On Monday, DeChambeau went on a practice round on the “back nine”, i.e. holes 10 to 18, together with defending champion Tiger Woods, world number three Justin Thomas and Fred Couples. The tees of the world number six always landed at least twenty meters in front of those of the teammates – and that with his normal driver, with a 45.5 inch (1.16 meter) shaft. Although he had announced in advance that he would play the Masters with a 48 inch (1.21 meter) long shaft, the maximum length allowed. He had experimented with the extra-long driver since his last tournament participation at the Shriners Open in Las Vegas, where he finished eighth, but will probably not use it at the tournament.

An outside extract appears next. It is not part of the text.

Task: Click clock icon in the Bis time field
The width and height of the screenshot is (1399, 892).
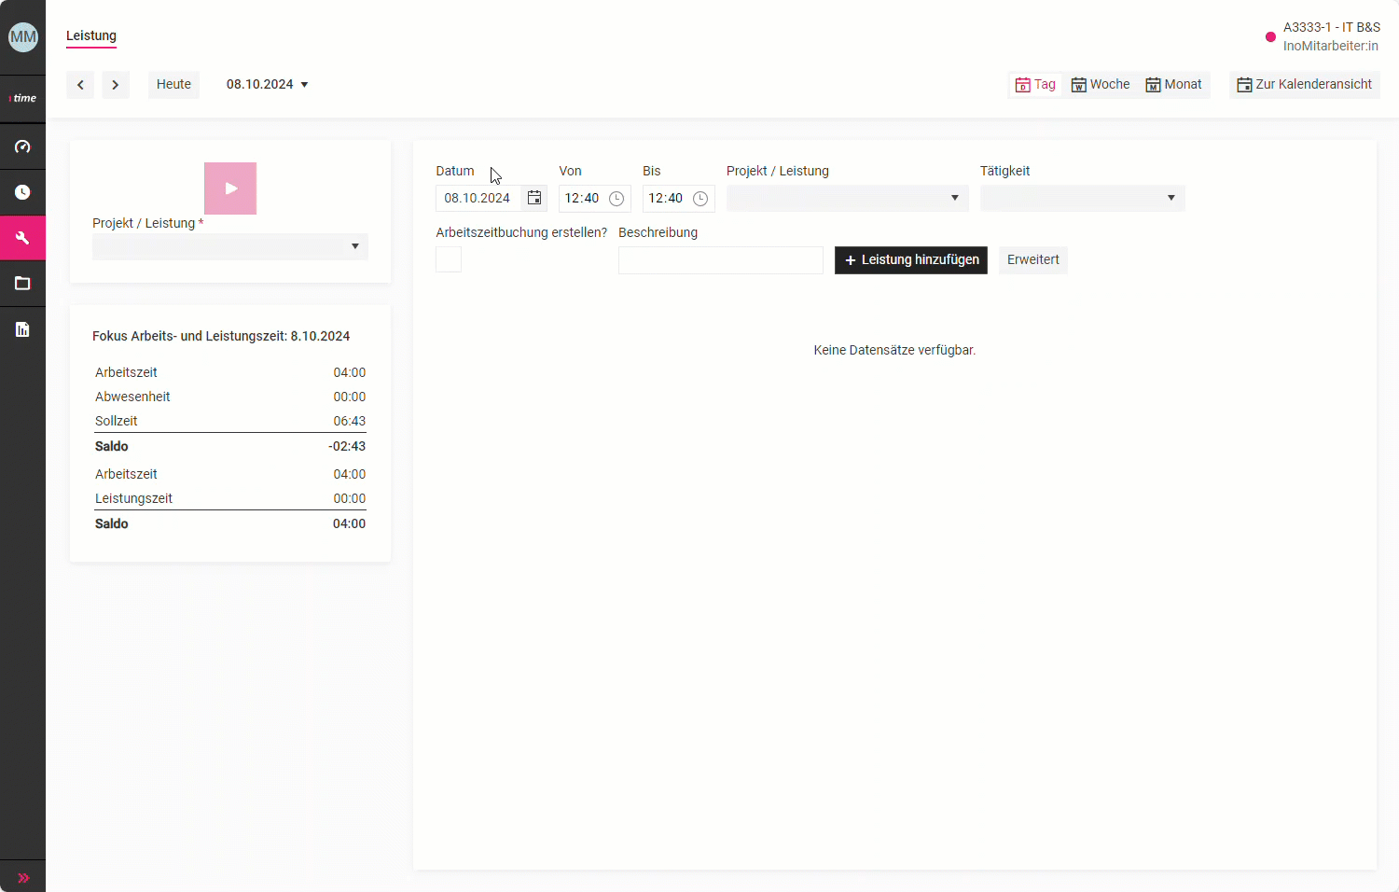Action: [700, 199]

He demonstrated on the first day of the exercise that he does not need additional length. “It’s phenomenal,” said the 61-year-old Couples, “I’ve never seen a player hit the ball that far. If he does that this week and putt well, then he will be the man to beat. ”The 1992 Masters Champion, who was considered one of the“ longest ”in the industry at that time, could only be amazed that the Muscle man despite the elemental force with which he swings, lets the ball fly so straight and usually land on the fairway. On the 15th hole, DeChambeau’s ball speed was measured at 195 miles (314 kilometers) an hour, a figure well above the PGA Tour’s average of just 170 miles (274 kilometers).

DeChambeau now also leads in these statistics, a result of his enormous muscle gain. At the last Masters in April 2019, the professional, who now lives in Dallas, weighed 88 kilograms. Now, after months of intensive training, it is twenty kilograms more – and he uses that to hit the ball much further. At the Masters 2019 he finished 29th in the driving statistics with 274 meters.

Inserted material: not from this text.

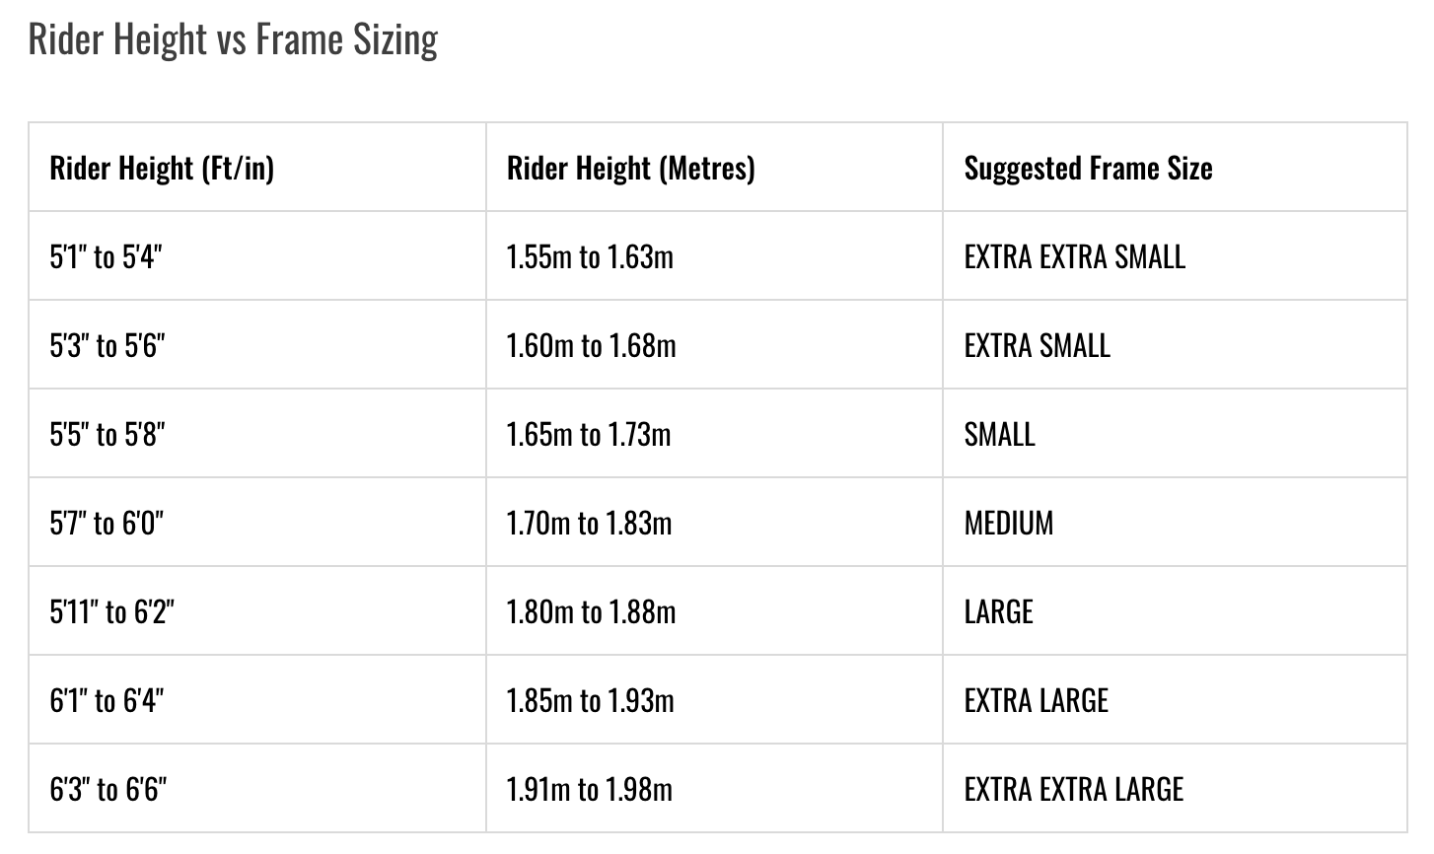Click the 'Suggested Frame Size' column header
This screenshot has height=854, width=1434.
1088,168
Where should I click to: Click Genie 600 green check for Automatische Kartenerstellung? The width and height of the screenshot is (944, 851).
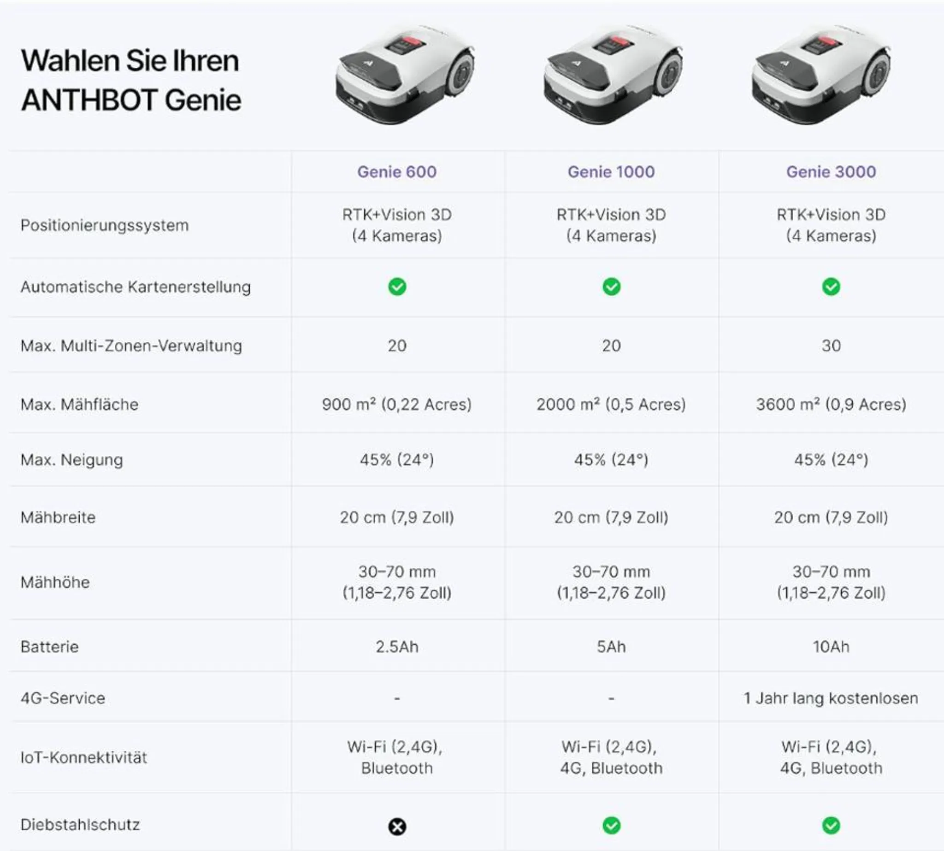coord(397,287)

This year DeChambeau leads the PGA Tour with 315 meters. Last year DeChambeau ended up in 29th place at the Masters, seven strokes behind winner Woods. But he already proved last year that he can play low rounds on this course. He had led the field after an opening round of 66 strokes, but fell back after rounds of 75, 73 and 70. But for the big favorite everything feels very different this year: “With my new length, I have to learn how to play this course.”